- What to produce -
As the answer, give exactly the lines of the records below from the one with "At what coordinates should I click to accomplish: Click" through the one with "Given: Click the 'Dial *200*9#' cell", ends included and pictures left out.

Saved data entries
....

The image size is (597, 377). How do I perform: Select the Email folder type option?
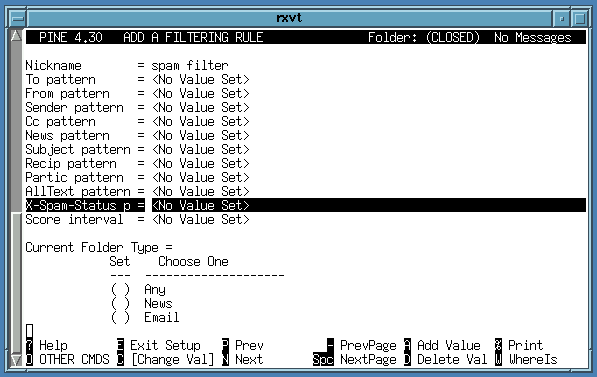click(x=120, y=318)
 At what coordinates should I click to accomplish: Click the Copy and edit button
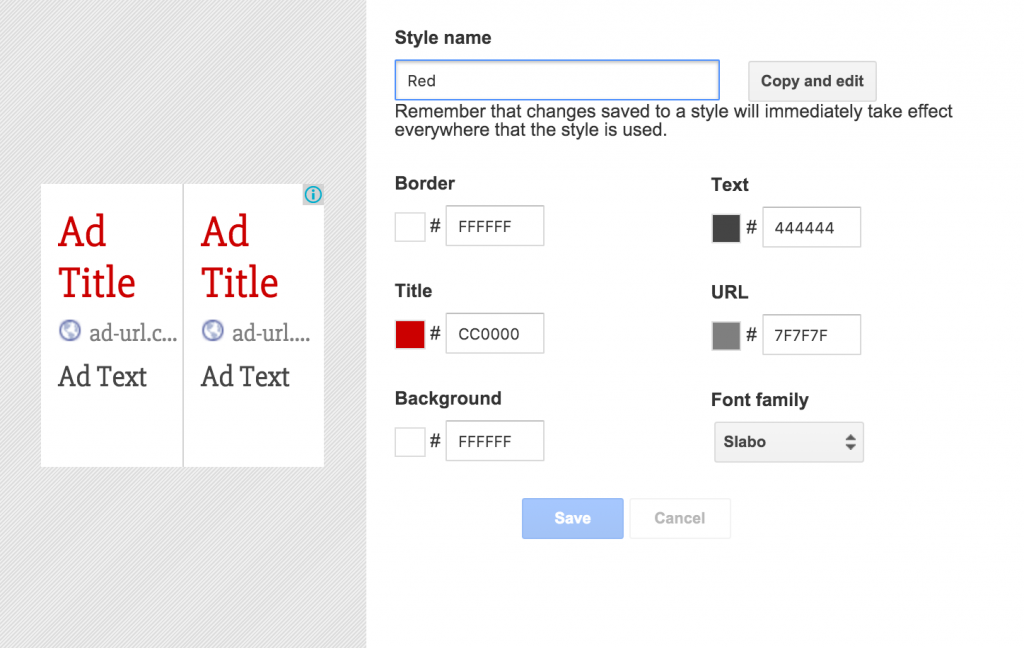(812, 81)
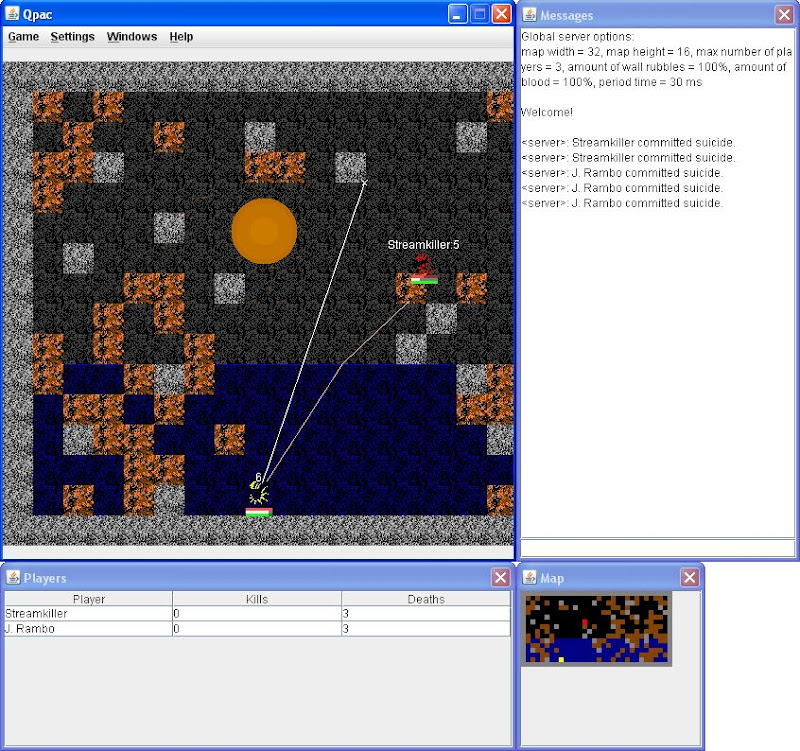Open the Game menu
The width and height of the screenshot is (800, 751).
22,36
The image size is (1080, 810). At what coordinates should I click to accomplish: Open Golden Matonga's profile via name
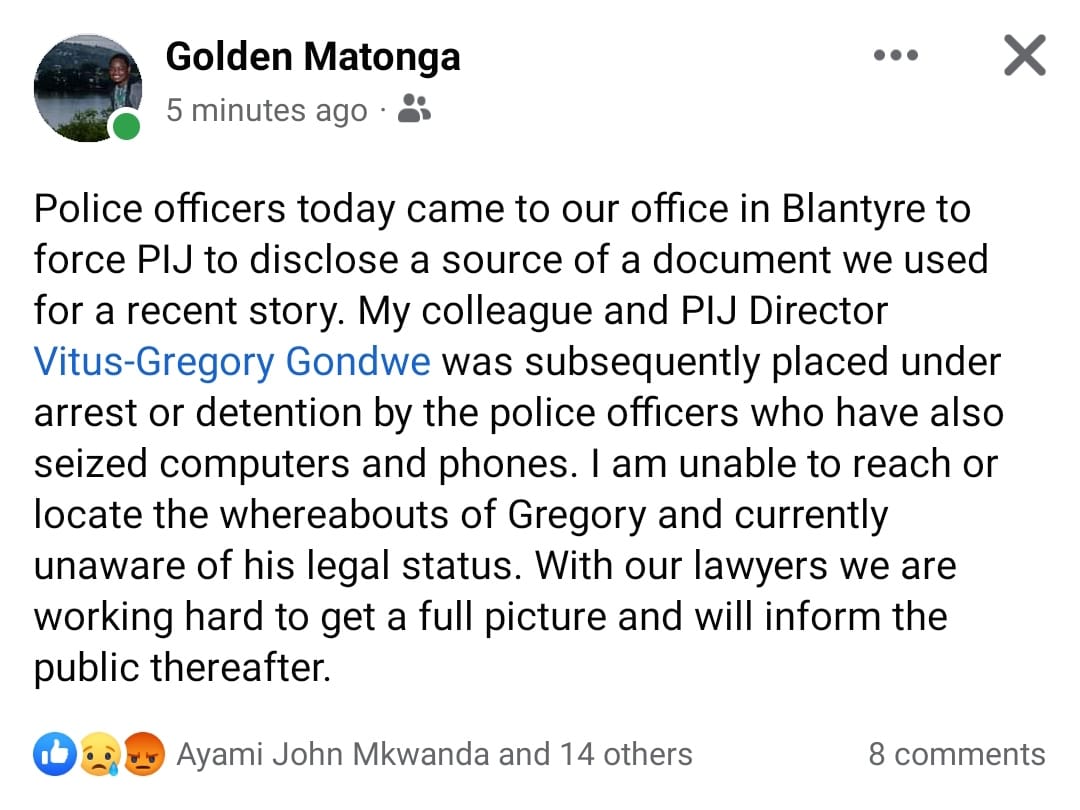click(x=312, y=57)
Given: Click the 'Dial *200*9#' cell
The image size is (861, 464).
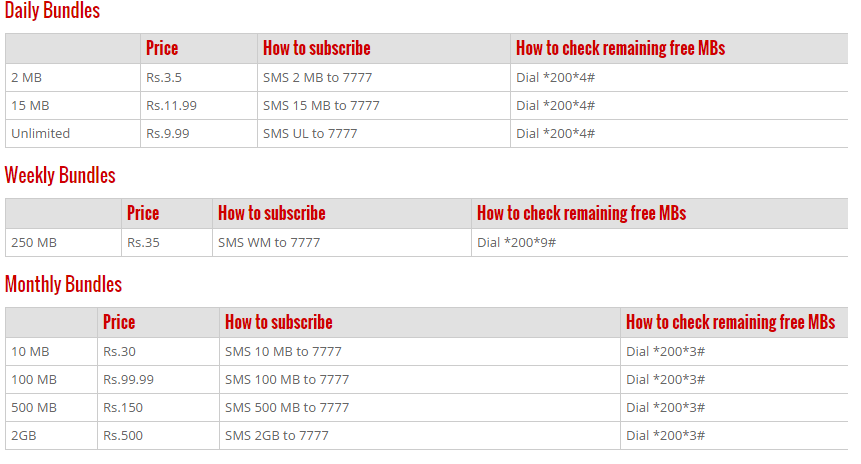Looking at the screenshot, I should tap(660, 242).
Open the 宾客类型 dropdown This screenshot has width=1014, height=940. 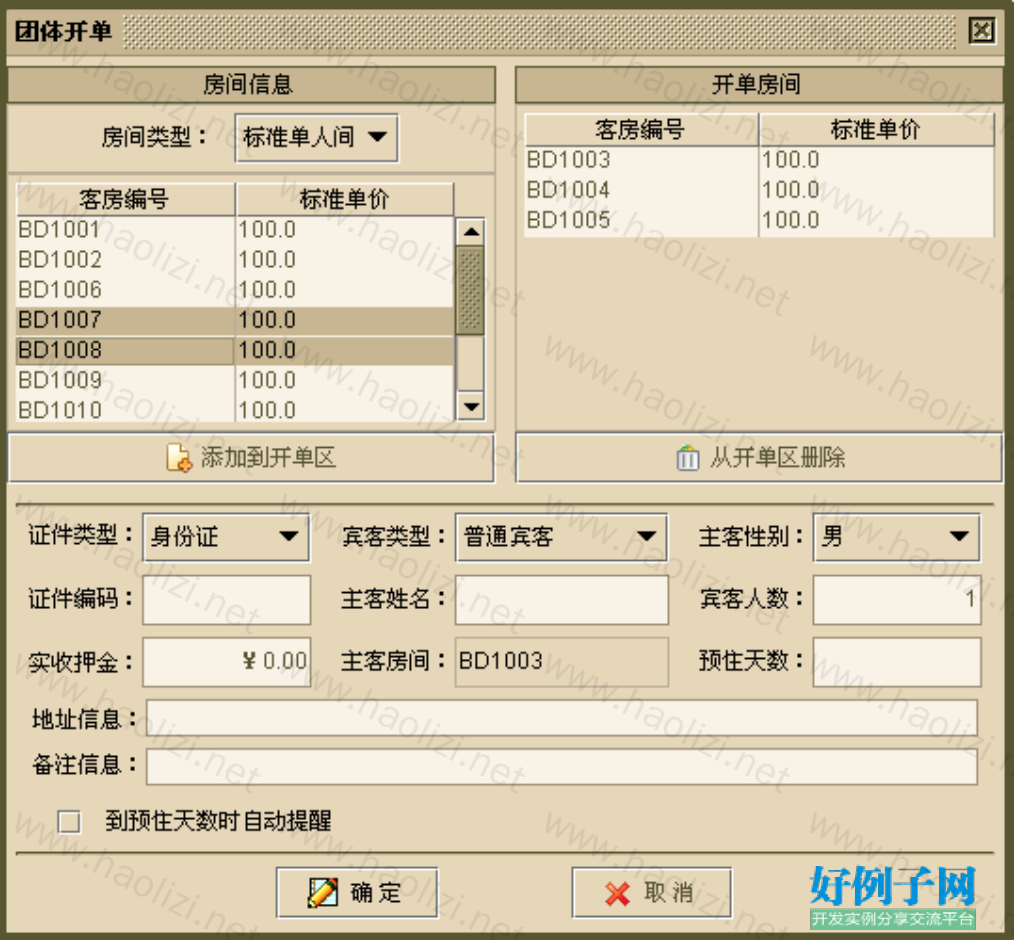click(x=560, y=537)
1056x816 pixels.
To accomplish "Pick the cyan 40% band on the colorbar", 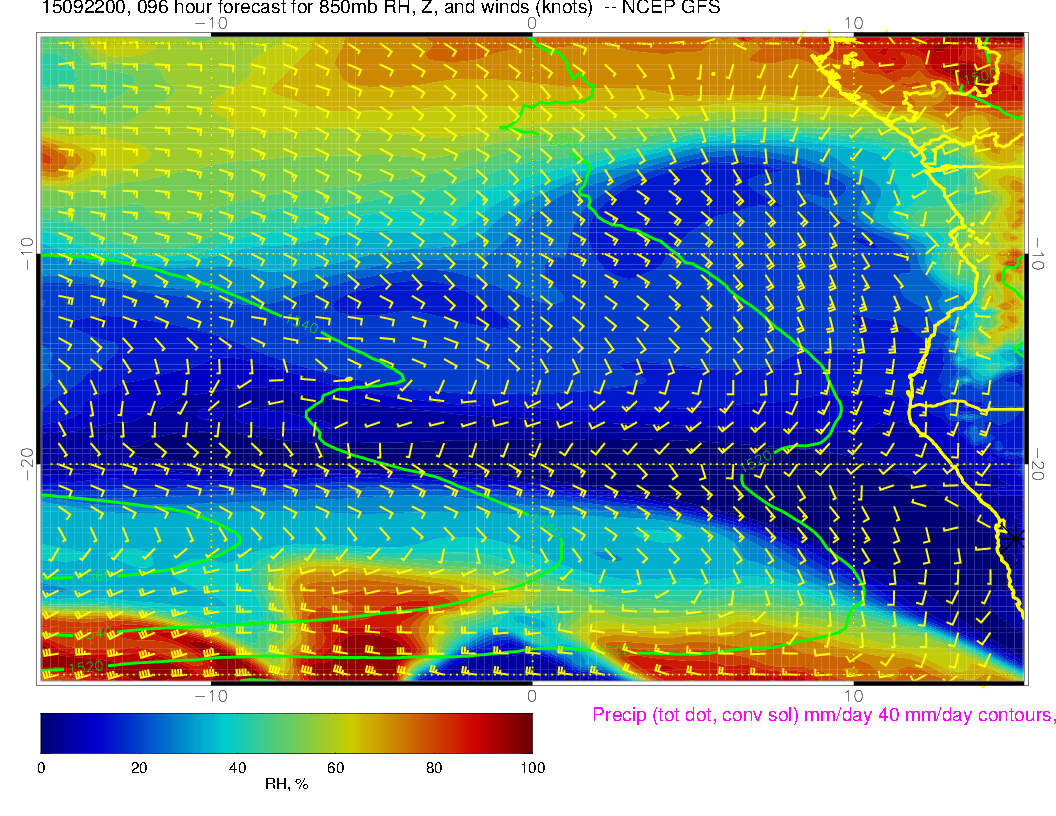I will click(237, 732).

....

- Answer area -
 At what coordinates should I click to accomplish: Click the Copy and edit button
(812, 81)
Open the Game menu
The width and height of the screenshot is (800, 751).
22,36
The image size is (1080, 810). At what coordinates should I click to accomplish: Open Golden Matonga's profile via name
click(x=312, y=57)
Given: Click the 'Dial *200*9#' cell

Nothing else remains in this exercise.